** Input material follows **
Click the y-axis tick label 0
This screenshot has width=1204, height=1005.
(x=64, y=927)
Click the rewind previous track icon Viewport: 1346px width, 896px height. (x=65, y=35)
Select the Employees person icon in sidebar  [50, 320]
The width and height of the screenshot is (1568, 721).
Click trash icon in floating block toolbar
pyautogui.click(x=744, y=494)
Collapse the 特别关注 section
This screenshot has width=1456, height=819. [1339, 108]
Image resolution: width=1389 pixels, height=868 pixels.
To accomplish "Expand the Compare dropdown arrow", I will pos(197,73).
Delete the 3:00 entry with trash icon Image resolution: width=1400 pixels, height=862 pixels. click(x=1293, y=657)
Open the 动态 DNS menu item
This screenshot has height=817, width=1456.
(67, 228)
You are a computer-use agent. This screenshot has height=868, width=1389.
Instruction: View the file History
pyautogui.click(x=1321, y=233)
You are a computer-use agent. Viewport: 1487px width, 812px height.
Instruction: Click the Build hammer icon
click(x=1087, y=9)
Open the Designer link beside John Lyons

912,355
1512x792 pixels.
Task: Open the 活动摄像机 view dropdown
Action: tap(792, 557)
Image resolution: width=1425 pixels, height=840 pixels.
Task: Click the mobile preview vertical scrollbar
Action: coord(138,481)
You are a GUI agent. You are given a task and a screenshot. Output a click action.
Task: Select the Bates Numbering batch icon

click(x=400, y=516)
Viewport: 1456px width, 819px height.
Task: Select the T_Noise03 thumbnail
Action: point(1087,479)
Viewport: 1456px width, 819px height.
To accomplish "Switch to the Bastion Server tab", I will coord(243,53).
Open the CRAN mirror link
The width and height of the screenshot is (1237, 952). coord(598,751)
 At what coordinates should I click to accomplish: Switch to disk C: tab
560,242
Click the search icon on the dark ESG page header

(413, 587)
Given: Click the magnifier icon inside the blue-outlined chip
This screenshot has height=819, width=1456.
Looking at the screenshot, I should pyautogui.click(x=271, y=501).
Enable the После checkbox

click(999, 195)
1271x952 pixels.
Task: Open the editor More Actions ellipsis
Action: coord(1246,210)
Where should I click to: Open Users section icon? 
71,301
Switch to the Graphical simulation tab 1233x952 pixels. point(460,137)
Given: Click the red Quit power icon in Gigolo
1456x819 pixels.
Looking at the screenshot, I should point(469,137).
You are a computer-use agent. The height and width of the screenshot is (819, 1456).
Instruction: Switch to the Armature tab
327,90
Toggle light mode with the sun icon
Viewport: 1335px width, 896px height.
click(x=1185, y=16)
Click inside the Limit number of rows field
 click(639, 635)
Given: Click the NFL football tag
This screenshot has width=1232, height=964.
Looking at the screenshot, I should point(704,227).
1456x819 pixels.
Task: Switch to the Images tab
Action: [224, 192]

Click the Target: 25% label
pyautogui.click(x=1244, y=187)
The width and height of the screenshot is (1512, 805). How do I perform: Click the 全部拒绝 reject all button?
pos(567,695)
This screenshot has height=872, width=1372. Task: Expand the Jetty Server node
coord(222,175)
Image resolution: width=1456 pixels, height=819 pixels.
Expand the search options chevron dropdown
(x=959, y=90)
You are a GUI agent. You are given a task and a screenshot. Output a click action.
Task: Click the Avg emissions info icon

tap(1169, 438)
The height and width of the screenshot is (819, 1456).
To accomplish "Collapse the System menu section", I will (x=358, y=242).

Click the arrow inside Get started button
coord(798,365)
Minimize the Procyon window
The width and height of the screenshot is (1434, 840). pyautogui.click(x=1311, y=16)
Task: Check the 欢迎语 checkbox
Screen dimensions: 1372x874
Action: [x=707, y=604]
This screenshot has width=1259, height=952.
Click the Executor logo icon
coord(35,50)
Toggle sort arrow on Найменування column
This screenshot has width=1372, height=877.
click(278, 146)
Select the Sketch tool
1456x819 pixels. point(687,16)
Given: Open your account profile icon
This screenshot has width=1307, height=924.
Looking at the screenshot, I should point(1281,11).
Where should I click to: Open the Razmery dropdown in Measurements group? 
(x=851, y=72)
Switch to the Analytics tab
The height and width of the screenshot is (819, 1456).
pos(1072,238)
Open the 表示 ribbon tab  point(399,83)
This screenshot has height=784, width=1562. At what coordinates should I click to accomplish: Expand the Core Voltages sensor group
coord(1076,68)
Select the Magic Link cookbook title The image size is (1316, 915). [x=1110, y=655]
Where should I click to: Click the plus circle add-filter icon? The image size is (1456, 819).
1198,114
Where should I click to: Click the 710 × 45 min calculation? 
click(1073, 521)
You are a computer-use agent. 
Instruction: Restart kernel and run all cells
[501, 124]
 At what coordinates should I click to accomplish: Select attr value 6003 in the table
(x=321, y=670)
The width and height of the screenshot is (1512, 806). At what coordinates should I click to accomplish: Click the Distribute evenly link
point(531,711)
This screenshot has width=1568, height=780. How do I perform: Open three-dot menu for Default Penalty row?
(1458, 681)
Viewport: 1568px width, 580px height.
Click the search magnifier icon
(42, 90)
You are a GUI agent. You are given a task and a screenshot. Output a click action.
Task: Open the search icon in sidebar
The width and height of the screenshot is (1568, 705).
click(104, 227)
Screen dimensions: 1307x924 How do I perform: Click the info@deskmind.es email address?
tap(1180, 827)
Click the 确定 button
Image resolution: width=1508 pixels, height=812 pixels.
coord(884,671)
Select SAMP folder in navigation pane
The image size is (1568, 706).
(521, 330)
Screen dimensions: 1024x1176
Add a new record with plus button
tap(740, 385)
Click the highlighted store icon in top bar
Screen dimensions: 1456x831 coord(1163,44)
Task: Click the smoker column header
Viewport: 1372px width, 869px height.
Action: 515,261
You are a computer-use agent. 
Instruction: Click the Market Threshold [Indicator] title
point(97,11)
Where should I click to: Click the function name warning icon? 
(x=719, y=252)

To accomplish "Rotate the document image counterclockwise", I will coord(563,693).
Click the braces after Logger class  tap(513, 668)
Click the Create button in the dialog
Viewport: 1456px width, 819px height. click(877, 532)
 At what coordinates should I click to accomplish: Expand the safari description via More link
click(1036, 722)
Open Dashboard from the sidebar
** End of Input material **
What to work on: Output exactly the span of lines beginning at the first line of the records and ending at the line that holds "You are a computer-use agent. Viewport: 1487px", inclusive, with no other text.

Result:
Click the y-axis tick label 0
This screenshot has width=1204, height=1005.
(x=64, y=927)
Click the rewind previous track icon Viewport: 1346px width, 896px height. (x=65, y=35)
Select the Employees person icon in sidebar  [50, 320]
The width and height of the screenshot is (1568, 721).
Click trash icon in floating block toolbar
pyautogui.click(x=744, y=494)
Collapse the 特别关注 section
This screenshot has width=1456, height=819. [1339, 108]
Image resolution: width=1389 pixels, height=868 pixels.
To accomplish "Expand the Compare dropdown arrow", I will pos(197,73).
Delete the 3:00 entry with trash icon Image resolution: width=1400 pixels, height=862 pixels. click(x=1293, y=657)
Open the 动态 DNS menu item
This screenshot has height=817, width=1456.
(67, 228)
You are a computer-use agent. This screenshot has height=868, width=1389.
Instruction: View the file History
pyautogui.click(x=1321, y=233)
You are a computer-use agent. Viewport: 1487px width, 812px height.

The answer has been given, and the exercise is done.